Liang-Cheng Su received his B.S. degree in Electrical Engineering from the Anhui University of Science and Technology, Huainan, China, in 2008. He is currently working toward his M.S. degree in the China University of Mining and Technology, Xuzhou, China. His current research interests include power electronics and electrical drives.
Xiao-Jie Wu was born in Hengyang, Hunan Province, China, in 1966. He received his B.S. degree in Industrial Automation from the China University of Mining and Technology, Xuzhou, China, in 1988, and his M.S. and Ph.D. degrees in Electrical Engineering from the China University of Mining and Technology, in 1991 and 2000, respectively. From 2002 to 2004, he was engaged in postdoctoral research at Tsinghua University, Beijing, China.
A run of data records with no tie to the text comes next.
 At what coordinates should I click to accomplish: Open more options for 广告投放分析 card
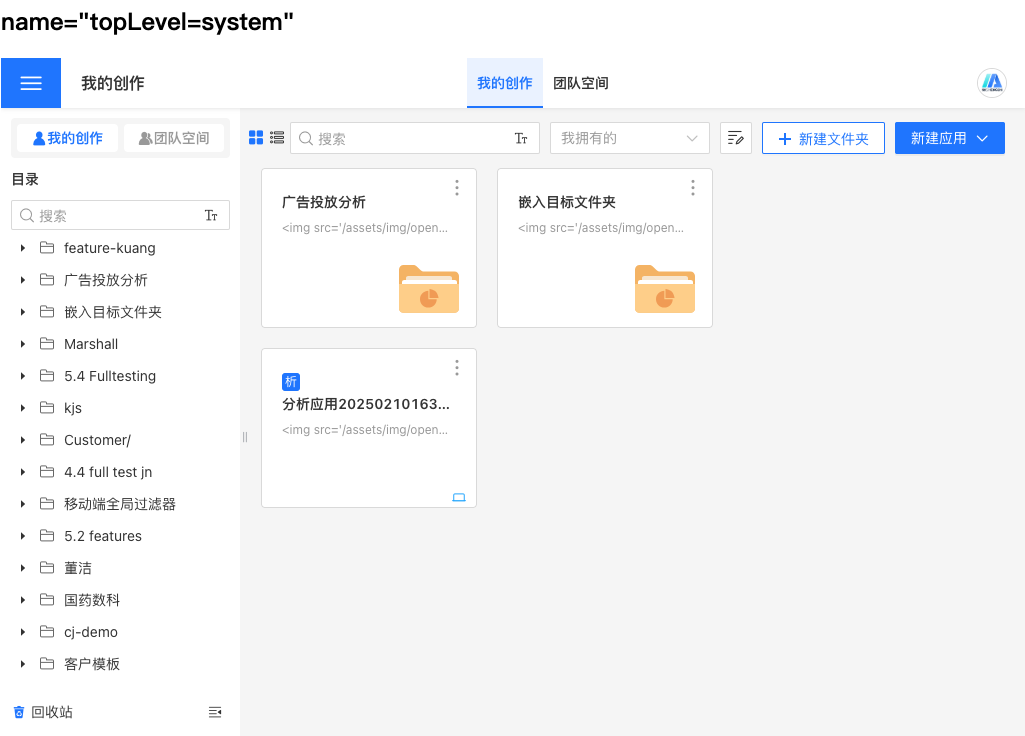(x=457, y=188)
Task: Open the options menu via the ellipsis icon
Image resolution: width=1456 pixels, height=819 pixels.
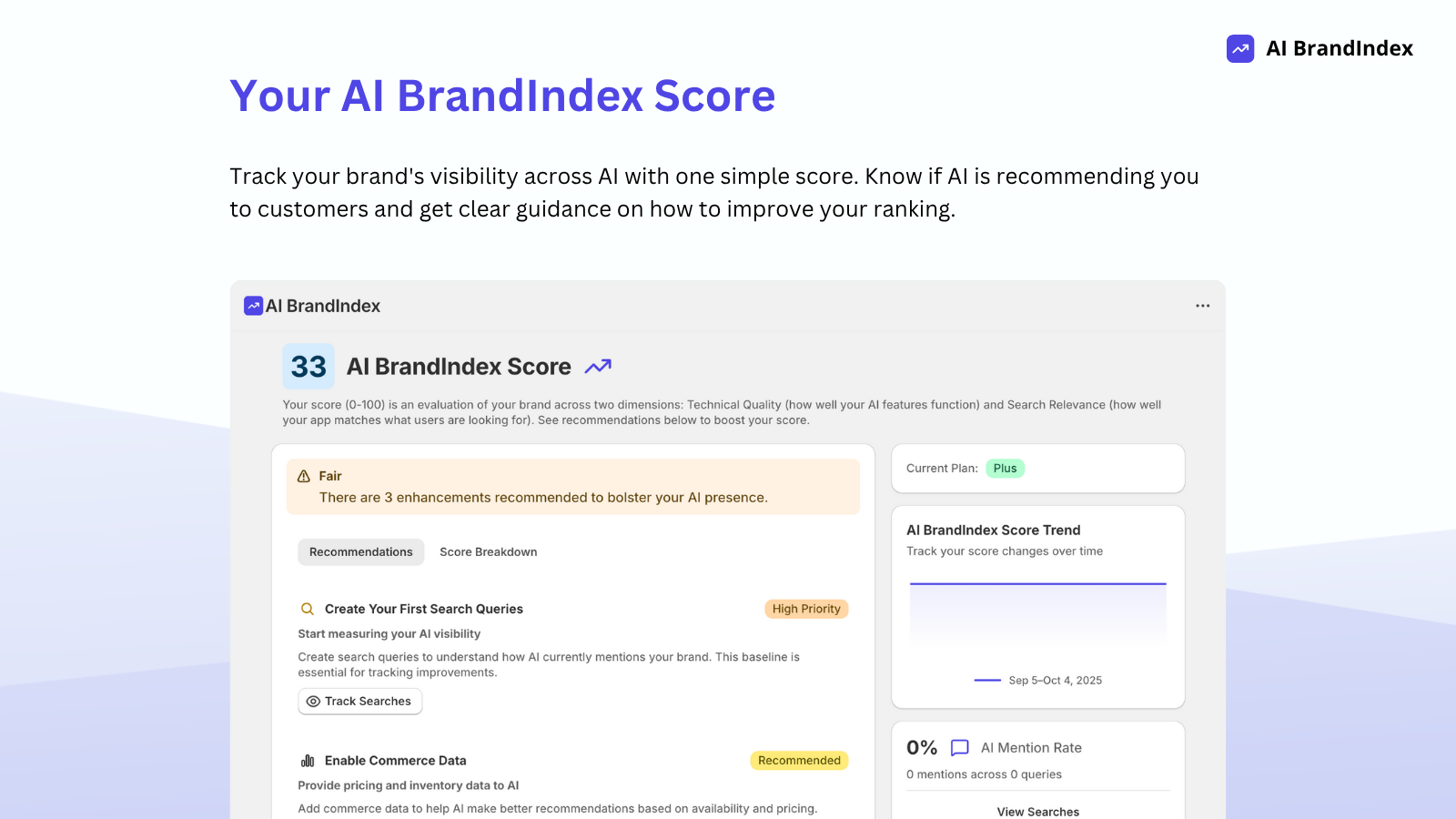Action: pyautogui.click(x=1202, y=306)
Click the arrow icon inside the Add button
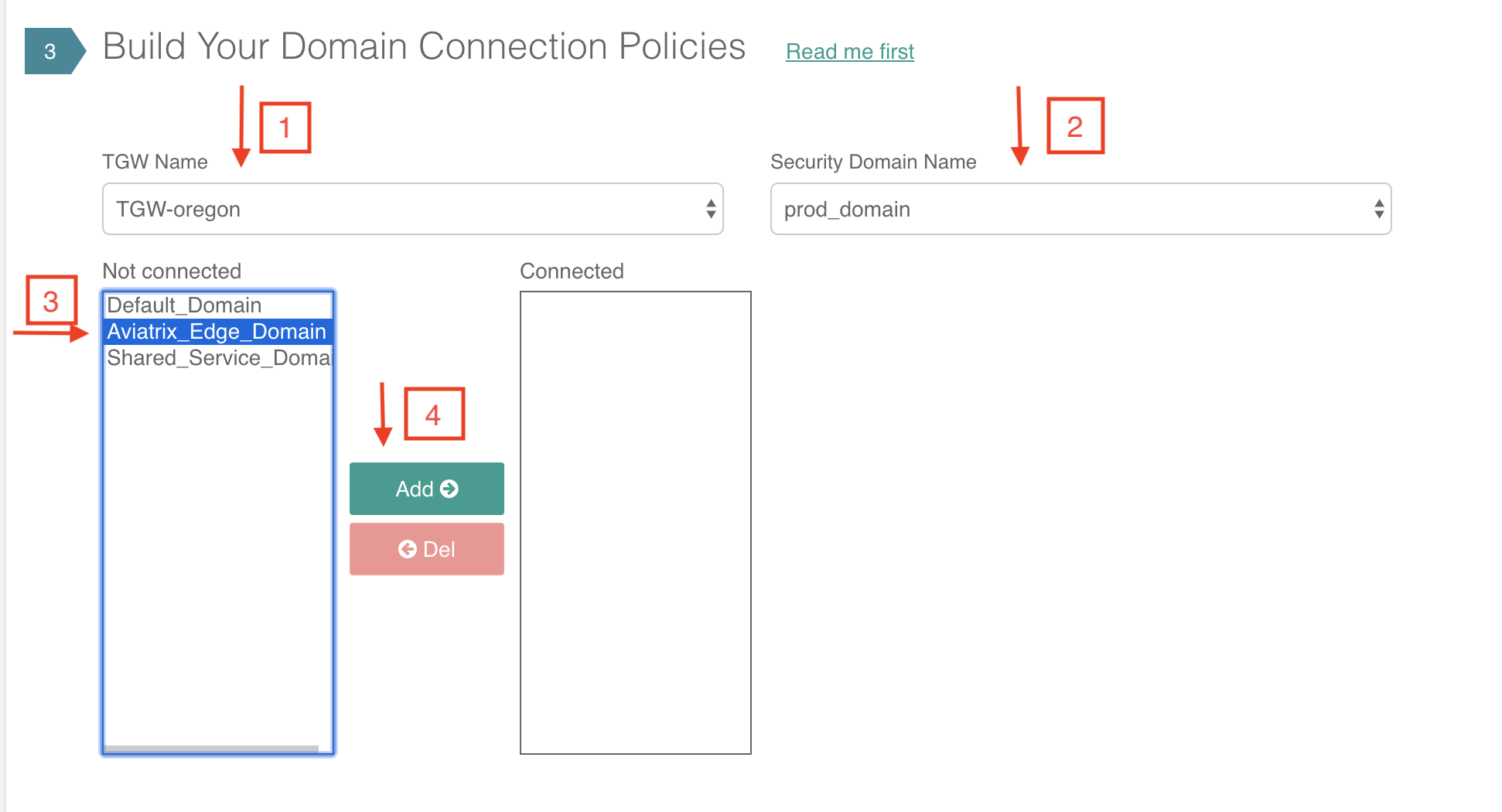This screenshot has height=812, width=1502. [447, 489]
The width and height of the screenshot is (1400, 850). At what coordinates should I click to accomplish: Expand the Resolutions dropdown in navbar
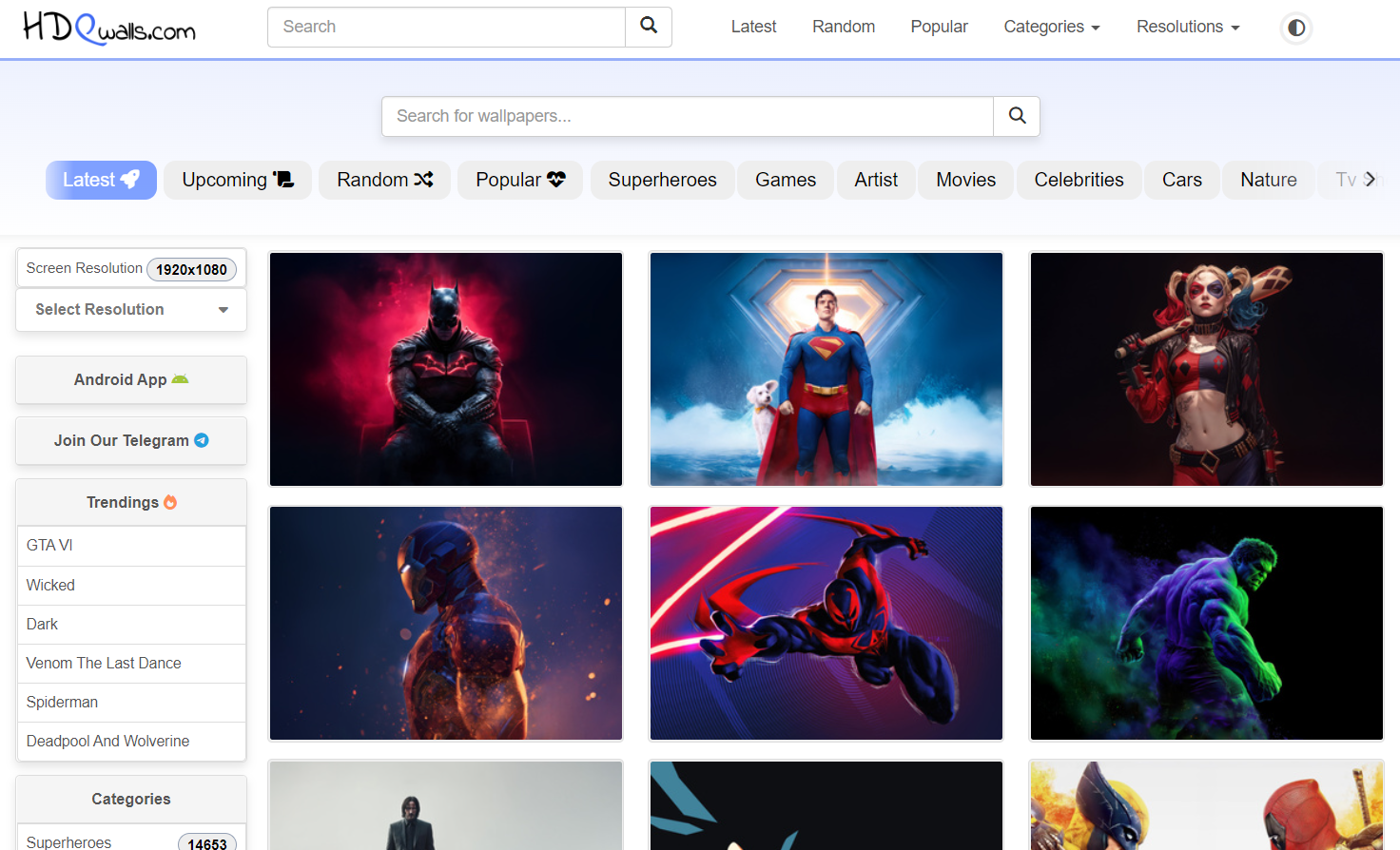1187,27
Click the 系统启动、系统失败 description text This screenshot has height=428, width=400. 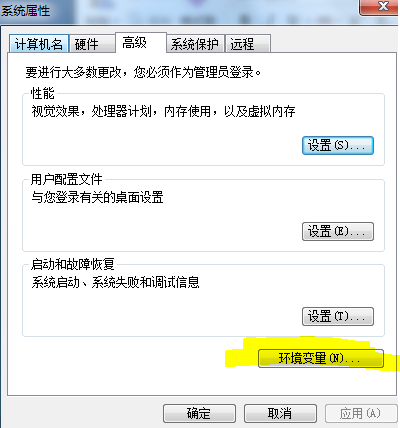click(x=115, y=282)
Since 1991, he has been working in the Department of Information and Electrical Engineering, China University of Mining and Technology, where he is currently a Professor. His current research interests include the stability of ac machines, advanced control of electrical machines, and power electronics.
Guo-Dong Zhao received his B.S. degree in Electrical Engineering from the Anhui University of Science and Technology, Huainan, China, in 2008. He is currently working toward his M.S. degree at the China University of Mining and Technology, Xuzhou, China. His current research interests include power electronics and electrical drives.